Myorelaxants and NSAIDs with or without acetaminophen were all effective at reducing pain and disability from acute, nonspecific low back pain lasting less than 12 weeks, according to an analysis of 18 randomized controlled trials, although the authors stressed that medications for this condition should always be a second-line strategy.

Myorelaxants, NSAIDs, and NSAIDs with acetaminophen could reduce pain and disability in patients with acute low back pain, a study found.

To determine whether pharmacological management of acute low back pain can effectively reduce pain and disability and, if so, which drugs are the most effective, researchers conducted a systematic review of all randomized controlled trials investigating myorelaxants, NSAIDs, and acetaminophen for acute, nonspecific low back pain lasting less than 12 weeks. Studies that investigated opioids were not considered.

Data from 18 studies and 3,478 patients (mean age, 42.5 years) were available. Mean length of follow-up was 8.0 days, and mean duration of symptoms before treatment was 15.1 days. Pain was evaluated using the numeric rating system or the visual analogue scale, and disability was recorded using a 24-item self-report questionnaire about how low back pain affects activities. Results were published by the Journal of Orthopaedic Research on Feb. 22.

Myorelaxants and NSAIDs were both effective at approximately one week. Myorelaxants, NSAIDs, and NSAIDs combined with acetaminophen were all effective in reducing pain (−2.5 [P=0.0005], −5.0 [P<0.0001], and (−5.8 [P=0.004], respectively) and disability (−4.8 [P=0.03], −10.2 [P<0.0001], and −10.3 [P<0.0001], respectively). NSAIDs plus acetaminophen was associated with a greater improvement than NSAIDs alone, but acetaminophen alone (P=0.1) and placebo (P=0.05) were not effective in reducing pain.

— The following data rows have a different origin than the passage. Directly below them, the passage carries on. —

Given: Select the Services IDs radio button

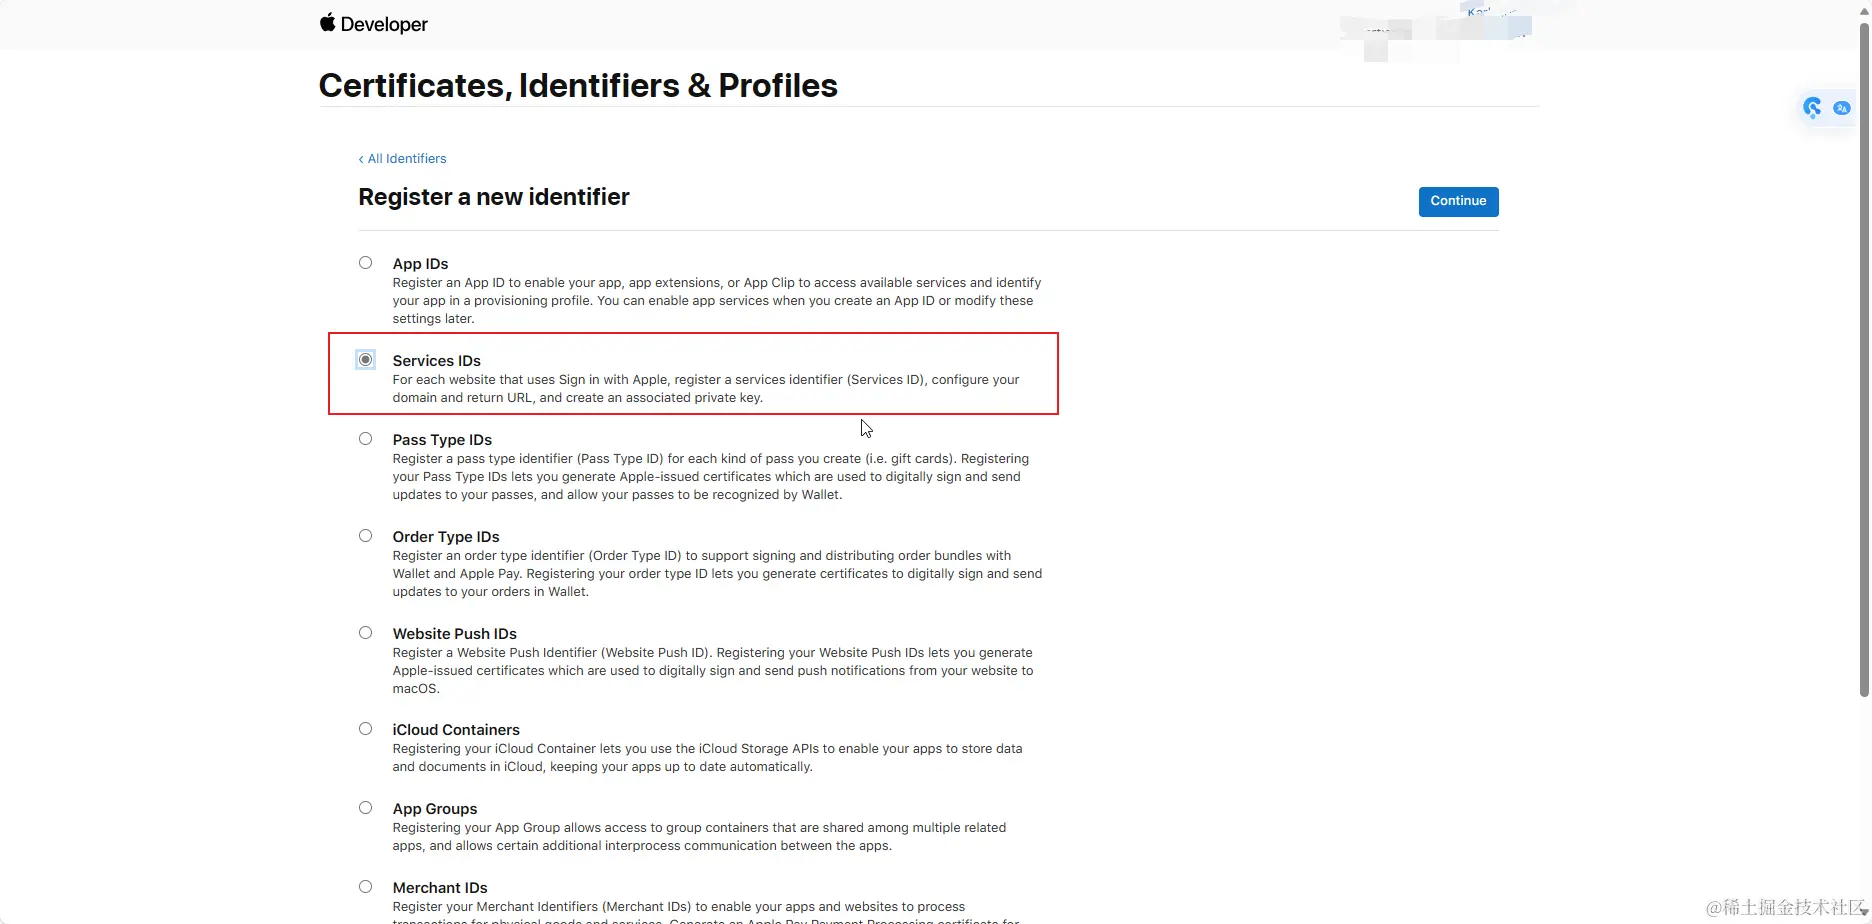Looking at the screenshot, I should (x=366, y=360).
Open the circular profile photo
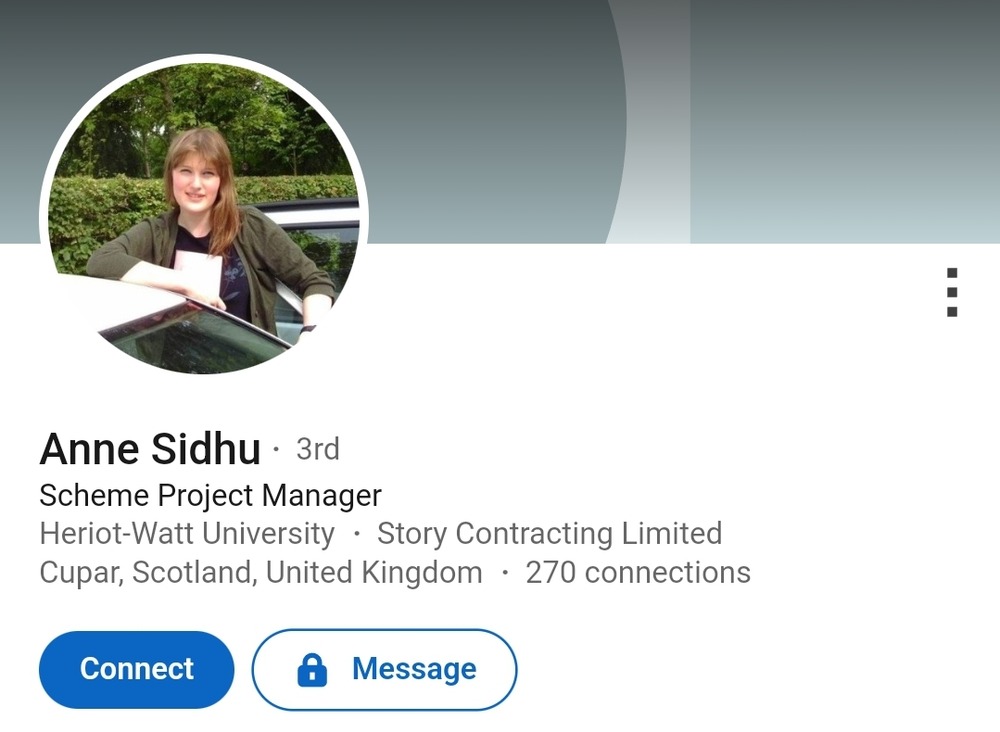 (203, 217)
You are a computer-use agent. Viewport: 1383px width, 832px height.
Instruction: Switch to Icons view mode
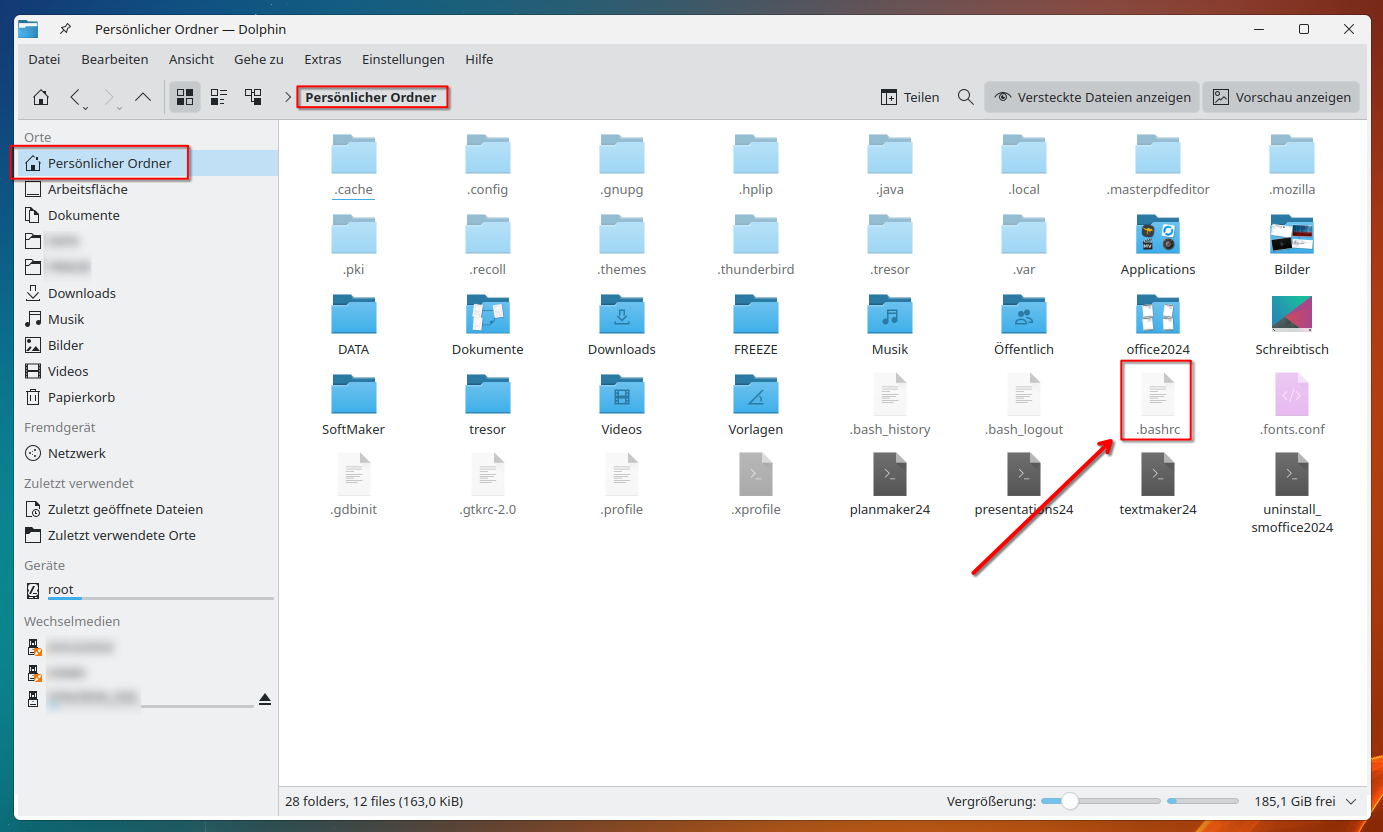(x=185, y=97)
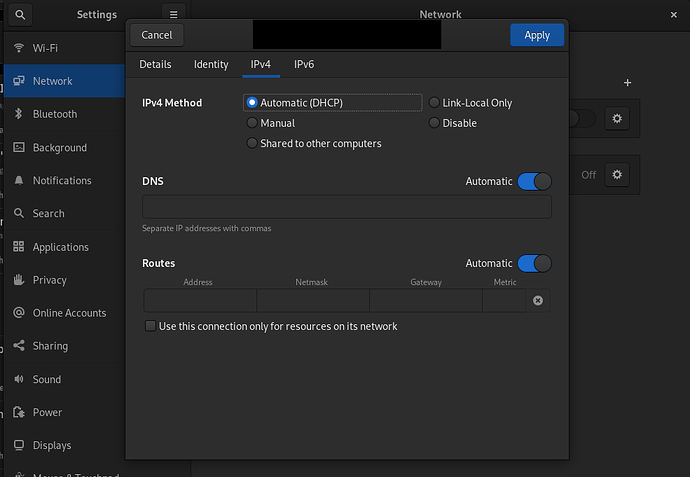Open the upper gear settings icon
Viewport: 690px width, 477px height.
pyautogui.click(x=617, y=119)
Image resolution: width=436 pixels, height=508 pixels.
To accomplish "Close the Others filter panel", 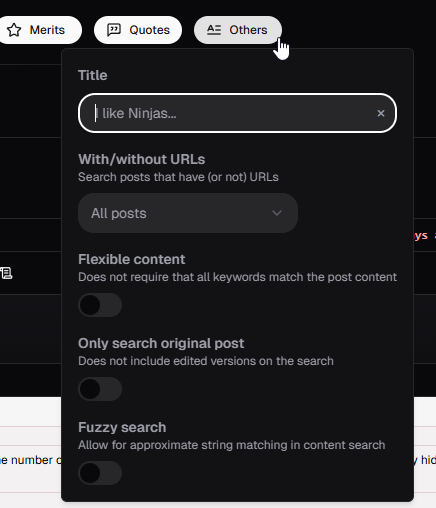I will [238, 30].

The study authors noted that when treating patients with acute low back pain, it is important to rule out causes that would require specific actions or diagnostics, such as cancer or recent trauma, and said that possible red flags should always be considered. In addition, they wrote, “While this work only focuses on the pharmacological management of acute low back pain, it is fundamental to highlight that the use of drugs should always be a second-line strategy once other nonpharmacological, noninvasive therapies have proved to be insufficient.”